Wellness Matters
  Matters of Wellness: Mind, Body, Spirit


June 28, 2025

Conquering Self Delusion



In his timeless poem of hope and encouragement, Desiderata, Max Ehrman acknowledges,

"Exercise caution in your business affairs; for the world is full of trickery. But let this not blind you to what virtue there is; many persons strive for high ideals; and everywhere life is full of heroism".

Sadly, it is true, that the world is full of trickery and deceit, much of it masquerading as kindness, benevolence, and nobility, or spiritual and religious authority. Still, countless examples of human decency, actual nobility, and heroism, and great spiritual insight, amidst it all, are easy to find.

Wisdom, however, as opposed to childish naivete, would dictate awareness, caution, and acknowledgment of the reality of evil exploitation and its motivations among us and the care that is required to guard against deception and self-delusion.

While I believe it to be true, that we come to this earth with spirits endowed with primordial sensitivities to truth, harmony, causality (causal relationships), and congruency (non-contradiction) and their opposites, it is also true that such awarenesses are almost immediately and constantly assaulted with obfuscations that distract us from our inherent perceptiveness while it is undermined and displaced under social pressure to believe what is socially convenient to believe in the pursuit of acceptance, approval, and economic and social support.

In 1970, the talented cartoonist, Walt Kelly, created an Earth Day poster featuring his character, Pogo the possum, declaring, amidst a field of rubbish, "We have met the enemy, and he is us." This was a recognizable parody of Master Commandant Oliver Perry's letter to Major General William Harry Harrison in 1812, advising of the defeat of the British Navy in the Battle of Lake Erie, "We have met the enemy, and they are ours".

As it turns out, most of the rubbish found in our collective and individual consciousness has been selectively placed there by ourselves in open defiance of the primordial capacity for perception and reasoning we have been endowed with upon our creation, in a rush to find social acceptance through social conformity.

Sadly, we learn that we are judged worthy of the social support of our fellows, by the social conformity of our adopted conclusions, and so, confirmation bias (selective processing of evidence with a forgone conclusion in mind) becomes our self-imposed intellectual handicap.

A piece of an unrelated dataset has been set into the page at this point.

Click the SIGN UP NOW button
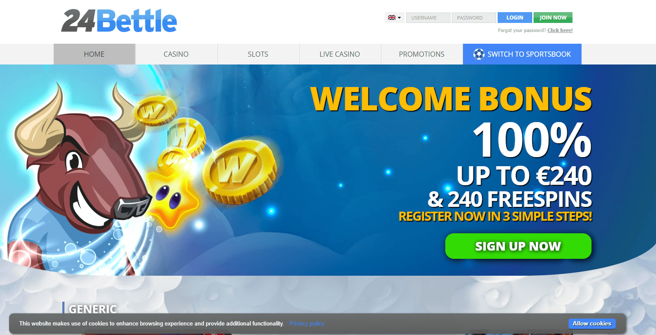656x335 pixels. [x=518, y=246]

It is driven by the egotistical and economic need for approval, respect, deference, social acceptance, and sometimes, tragically, the need to maintain false hope that keeps us climbing the wrong ladder, or to support transient feelings of artificial well-being with dangerously short shelf lives that are a counterfeit substitute for the abiding peace found in actual clarity of mind and spirit and equilibrium with the universe.

Our "deceivers", being well aware of and well informed of this human propensity, capitalize on it with enticing sugar-coated misinformation and obfuscation, that facilitates the exploitation of the energy driven by our egos (cash, votes, volunteer labor, false hope, other "charitable" contributions, and our own participation in further perpetuation of obfuscation and misinformation for self-justification) in a rush for acceptance and inclusion.

Make no mistake, calculated misinformation is constantly pushed on us by others at every level of society. Sometimes by those who know they are lying, other times by the deceived who sincerely believe the falsehoods they are spreading. But, it is our own defiance of our own capacities for reasoning and vetting that has us accepting it under social pressure and self-delusion. The poison in the cup is usually placed there by someone else, but the choice to drink it blindly with eyes wide shut is still our own.

The moment of clarity with which Rene' Descartes realized such folly in his own psyche inspired his Meditations on First Philosophy. In the first meditation, Descartes reflects on the many false beliefs he has accepted throughout his life. Then he commits to establish a solid foundation for knowledge by systematically doubting everything he thinks he knows while seeking to overhaul his system of vetting information. The famous atheist philosopher, Ayn Rand, has prescribed just such an intellectual overhaul and antidote to self-delusion in the form of highly disciplined epistemology which she delineates in her book, Introduction to Objectivist Epistemology. Eastern sages, including Buddha cut to the very root of the problem of self-delusion found in ego-attachment. Non-attachment, accomplished through meditation, is their prescribed solution.

I have studied all of the above. I highly recommend all of the above. But the surest path to clarity and abiding peace, I have found, is in the prescription of the Eastern sages, and I know I would be better off today, and a better companion for anyone who dares tolerate my presence, if I followed that prescription more diligently.

When one strives to commune with universal consciousness, ego must be left at the door. That requirement alone, forces upon us a cleansing that can be accomplished in no other way. The more comfortable we become without our ego in the room, the better off we are in every other way, including mental and spiritual clarity and equilibrium. When that equilibrium is achieved, or even approached, everything is enhanced, including our physical well-being and prospects for every other success worth having, while our clarity on why certain successes are not worth the price is also invaluable.